Dans ce témoignage récompensé par le prix Médicis, Shulem Deen raconte son quotidien dans une communauté juive ultra-orthodoxe de New-York, et la manière dont il s'est progressivement éloigné de cette communauté. Les haredim skver sont connus pour une pratique particulièrement rigoureuse de la religion. Leurs interdits sont nombreux. C'est dans un quartier skver appelé New Square que se déroule ce récit, dans les années 1990 et 2000.
Elève au heder puis dans une yeshiva, marié à 18 ans sans connaître sa femme, Shulem se retrouve rapidement chargé de famille nombreuse et peine à joindre les deux bouts. Son manque de formation laïque l'empêche d'obtenir un emploi gratifiant. Engagé dans une vie qu'il n'a pas choisie, il développe peu à peu une curiosité irrésistible pour le monde extérieur, ce monde de péchés fortement réprouvé par ses rabbins. Tout commence avec la radio qu'il écoute en cachette quand sa famille dort. Puis viennent les livres profanes, le premier ordinateur, la découverte d' Internet et le blog anonyme qui lui permet de dénoncer le fanatisme. A l'âge de 30 ans, Shulem doit se rendre à l'évidence: il a perdu la foi, il est devenu un incoyant, un hérétique. Or pour les haredim l'héresie est un péché impardonnable, car "celui qui va vers elle ne revient pas". Commence alors pour l'auteur un parcours déchirant qui l'éloignera définitivement, non seulement de sa communauté, mais aussi de sa femme et de ses enfants qui en viennent à le rejeter.

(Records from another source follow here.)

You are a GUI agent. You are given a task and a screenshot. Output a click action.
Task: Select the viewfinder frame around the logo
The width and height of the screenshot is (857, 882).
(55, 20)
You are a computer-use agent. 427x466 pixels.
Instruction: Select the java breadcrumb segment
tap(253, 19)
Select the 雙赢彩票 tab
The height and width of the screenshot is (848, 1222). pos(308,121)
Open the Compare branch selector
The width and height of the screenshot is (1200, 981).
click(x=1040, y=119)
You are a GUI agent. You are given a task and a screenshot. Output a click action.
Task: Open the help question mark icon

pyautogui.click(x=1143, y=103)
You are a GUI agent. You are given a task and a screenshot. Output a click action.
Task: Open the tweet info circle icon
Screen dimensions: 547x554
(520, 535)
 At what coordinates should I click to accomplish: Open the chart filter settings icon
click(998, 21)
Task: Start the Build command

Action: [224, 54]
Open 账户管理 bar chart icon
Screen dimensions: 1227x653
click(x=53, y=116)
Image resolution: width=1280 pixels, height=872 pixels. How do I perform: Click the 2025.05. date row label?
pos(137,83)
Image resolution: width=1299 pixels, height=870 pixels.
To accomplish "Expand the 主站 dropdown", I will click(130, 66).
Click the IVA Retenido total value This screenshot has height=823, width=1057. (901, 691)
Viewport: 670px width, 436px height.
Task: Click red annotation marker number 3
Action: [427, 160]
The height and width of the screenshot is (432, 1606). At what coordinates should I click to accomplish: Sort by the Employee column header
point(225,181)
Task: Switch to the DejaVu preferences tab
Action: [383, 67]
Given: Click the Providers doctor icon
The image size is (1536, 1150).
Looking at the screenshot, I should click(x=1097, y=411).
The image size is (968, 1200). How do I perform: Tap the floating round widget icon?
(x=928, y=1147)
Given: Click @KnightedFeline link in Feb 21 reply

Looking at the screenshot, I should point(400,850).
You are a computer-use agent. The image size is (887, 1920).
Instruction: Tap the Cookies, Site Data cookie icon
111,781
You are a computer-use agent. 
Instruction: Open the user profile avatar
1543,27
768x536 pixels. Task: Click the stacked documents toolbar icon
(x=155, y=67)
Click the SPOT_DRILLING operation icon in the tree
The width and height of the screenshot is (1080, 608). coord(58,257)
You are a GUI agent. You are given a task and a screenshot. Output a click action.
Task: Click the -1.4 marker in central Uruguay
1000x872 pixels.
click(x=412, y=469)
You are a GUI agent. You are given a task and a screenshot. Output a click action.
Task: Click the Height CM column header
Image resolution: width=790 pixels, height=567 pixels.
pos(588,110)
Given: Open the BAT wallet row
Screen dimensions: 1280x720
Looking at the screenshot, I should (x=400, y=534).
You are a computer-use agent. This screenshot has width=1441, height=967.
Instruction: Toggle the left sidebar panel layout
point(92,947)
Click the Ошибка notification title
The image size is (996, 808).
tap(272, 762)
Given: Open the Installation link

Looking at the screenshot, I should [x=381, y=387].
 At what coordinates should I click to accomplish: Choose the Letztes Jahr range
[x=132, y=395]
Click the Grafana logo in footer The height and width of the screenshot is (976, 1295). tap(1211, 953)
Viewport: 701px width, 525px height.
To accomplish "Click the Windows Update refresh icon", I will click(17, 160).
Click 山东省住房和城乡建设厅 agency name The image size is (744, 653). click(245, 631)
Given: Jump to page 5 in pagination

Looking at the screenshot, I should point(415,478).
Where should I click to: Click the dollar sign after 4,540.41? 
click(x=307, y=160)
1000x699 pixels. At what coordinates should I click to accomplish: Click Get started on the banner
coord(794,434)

Ce témoignage m'a vraiment passionnée car il apporte beaucoup d'informations sur le mode de vie des Juifs ultra-orthodoxes, un monde en vase clos qui se méfie de la modernité mais développe des stratégies de solidarité pour perdurer et protéger ses membres tout en les surveillant. Le livre est très bien écrit et intelligemment construit; il alterne le présent du narrateur et des "flash back" sur les moments importants de sa vie, de manière à entretenir l'intérêt du lecteur. C'est aussi un récit qui donne à réfléchir. Il serait certes facile de lire ce témoignage comme une simple critique de l'extrêmisme religieux. Mais on peut y voir aussi les épreuves d'un homme qui obtient la liberté au prix d'une grande solitude, un homme qui a perdu son identité et a renié ses racines, avec toutes les désastreuses conséquences que cela implique pour ses proches. Comme le dit fort bien Shulem Deen dans sa postface: " je n'étais pas le seul détenteur de la vérité. S'ils avaient eu l'occasion de s'exprimer ou de prendre la plume, les protagonistes de ce récit, qu'il s'agisse de groupes ou d'individus, en donneraient certainement une autre vision...".